* Aim
Write out every line of the items below word for word, leaving the pictures out.

Saved data entries

========================================

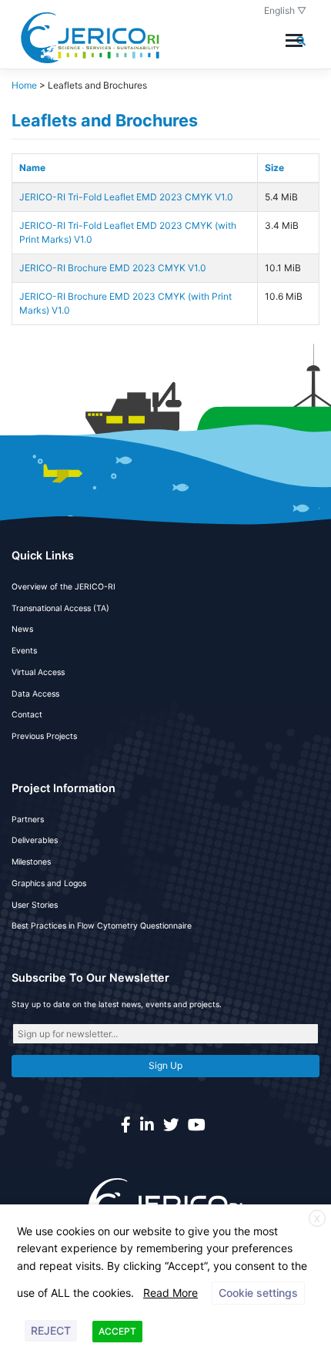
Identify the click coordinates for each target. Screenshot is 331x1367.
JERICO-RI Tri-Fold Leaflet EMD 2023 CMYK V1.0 (126, 197)
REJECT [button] (51, 1330)
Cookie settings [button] (258, 1292)
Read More (170, 1292)
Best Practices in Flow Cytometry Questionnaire (102, 926)
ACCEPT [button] (117, 1331)
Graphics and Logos (49, 883)
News (22, 629)
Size (274, 167)
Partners (28, 819)
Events (24, 651)
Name (32, 167)
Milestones (31, 862)
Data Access (35, 694)
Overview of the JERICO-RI (63, 587)
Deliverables (35, 840)
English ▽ (285, 10)
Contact (27, 715)
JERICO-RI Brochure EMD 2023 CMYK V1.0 (112, 268)
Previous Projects (44, 736)
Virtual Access (38, 672)
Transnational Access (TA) (60, 608)
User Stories (35, 905)
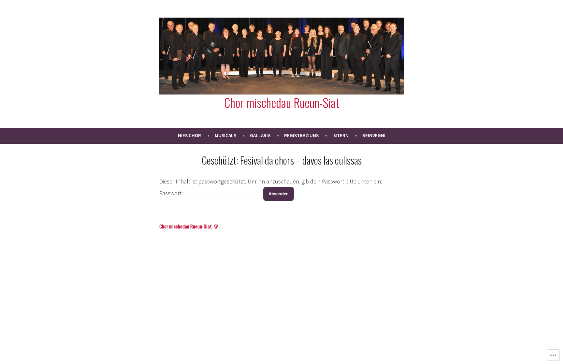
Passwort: (171, 193)
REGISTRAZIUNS (301, 135)
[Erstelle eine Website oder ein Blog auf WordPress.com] (216, 226)
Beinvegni (373, 135)
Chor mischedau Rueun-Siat (281, 102)
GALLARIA (260, 135)
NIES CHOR (189, 135)
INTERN (340, 135)
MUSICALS (225, 135)
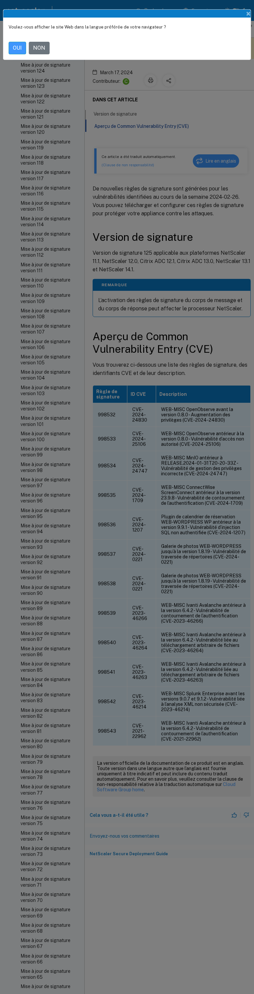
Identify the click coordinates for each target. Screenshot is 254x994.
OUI (17, 48)
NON (39, 48)
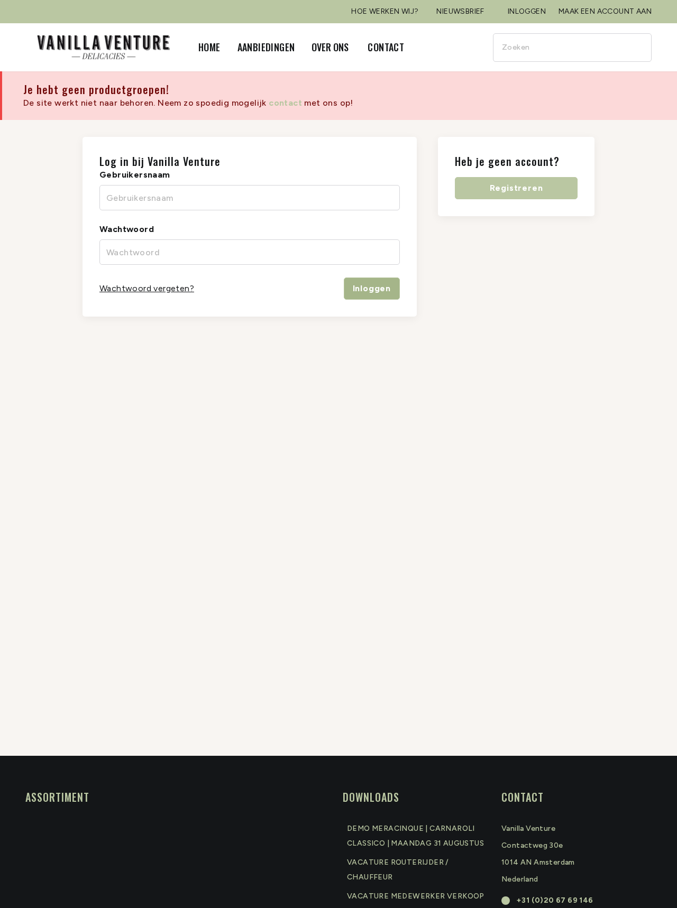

========================================

* Exercise answer
Identify the click coordinates for each target. Screenshot is 331x1367.
JERICO-RI Tri-Fold Leaflet EMD 2023 CMYK V1.0 (126, 197)
REJECT [button] (51, 1330)
Cookie settings [button] (258, 1292)
Read More (170, 1292)
Best Practices in Flow Cytometry Questionnaire (102, 926)
ACCEPT [button] (117, 1331)
Graphics and Logos (49, 883)
News (22, 629)
Size (274, 167)
Partners (28, 819)
Events (24, 651)
Name (32, 167)
Milestones (31, 862)
Data Access (35, 694)
Overview of the JERICO-RI (63, 587)
Deliverables (35, 840)
English ▽ (285, 10)
Contact (27, 715)
JERICO-RI Brochure EMD 2023 CMYK V1.0 (112, 268)
Previous Projects (44, 736)
Virtual Access (38, 672)
Transnational Access (TA) (60, 608)
User Stories (35, 905)
Passwort: (171, 193)
REGISTRAZIUNS (301, 135)
[Erstelle eine Website oder ein Blog auf WordPress.com] (216, 226)
Beinvegni (373, 135)
Chor mischedau Rueun-Siat (281, 102)
GALLARIA (260, 135)
NIES CHOR (189, 135)
INTERN (340, 135)
MUSICALS (225, 135)
Identify the click coordinates for each target. Screenshot is 254x994.
OUI (17, 48)
NON (39, 48)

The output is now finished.